A claim of outrageous conduct is related to, but different from a defense of entrapment. Entrapment involves a defendant’s claim that he wouldn’t have committed the crime but for enticement by the police. The prosecution argues otherwise, asserting that the police simply provided the opportunity for the crime in question and that the defendant was inclined to commit it.
But an inclination to commit a crime isn’t central to a claim of outrageous conduct. Outrageous conduct bears more on the officers’ actions and less on the defendant’s. What really matters is whether the government overstepped its bounds.

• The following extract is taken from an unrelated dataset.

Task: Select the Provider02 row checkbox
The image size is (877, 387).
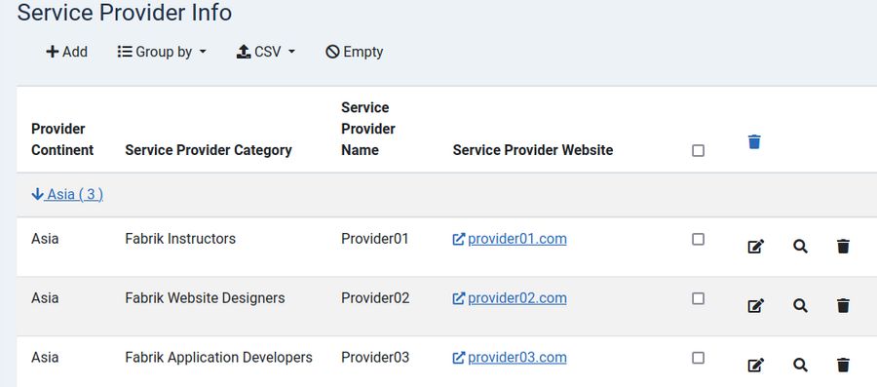Action: pyautogui.click(x=698, y=298)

Proving Outrageous Conduct
Because there isn’t a universal test to determine whether conduct is outrageous, courts look at the circumstances surrounding the crime and consider whether the police conduct is “shocking.”

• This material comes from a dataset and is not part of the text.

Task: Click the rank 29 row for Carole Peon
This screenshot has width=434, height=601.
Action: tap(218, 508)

To succeed on an outrageous conduct claim, courts typically require that the defendant show that the police were extensively involved in creating the crime or pressured the defendant into participating in it.
The prosecution often claims that the outrageous conduct of police was necessary for the “greater good,” like:
- gaining a defendant’s confidence
- concealing an undercover officer’s identity
- protecting an informant, or
- protecting the public.
Example: Allowing the defendant to sample drugs or to take a small portion as payment in setting up a drug deal wasn’t outrageous because it was necessary to maintain the officer’s cover. (State v. Shannon, 892 S.W.2d 761 (1995, Mo. App.).).
Tough task
It’s not easy to succeed on a claim of outrageous conduct. Even when courts don’t approve of the police conduct at issue, they usually find that it wasn’t so outrageous as to violate due process. For example, one court found that the use of an 11-year-old boy as an informant to set up his uncle on a drug charge wasn’t outrageous conduct. (Satterwhite v. State, 697 S.W.2d 774 (Tex. App. 1985).)
Similarly, another court ruled that the government using a defendant’s former attorney as an informant against the defendant wasn’t outrageous; at the time of the investigation, there was no longer an attorney client relationship between the two. (U.S. v. Hoffecker, 530 F.3d 137 (3rd Cir. 2008).).
Creating the Crime
When police orchestrate a crime from beginning to end, courts typically consider their involvement excessive.
Example: The police created a crime by:
- going to the defendant’s house in the middle of the night
- showing him a loaded gun
- accusing him of having ripped them off a month earlier by selling them powdered sugar instead of cocaine, and
- demanding drugs or money, which the defendant then gave them.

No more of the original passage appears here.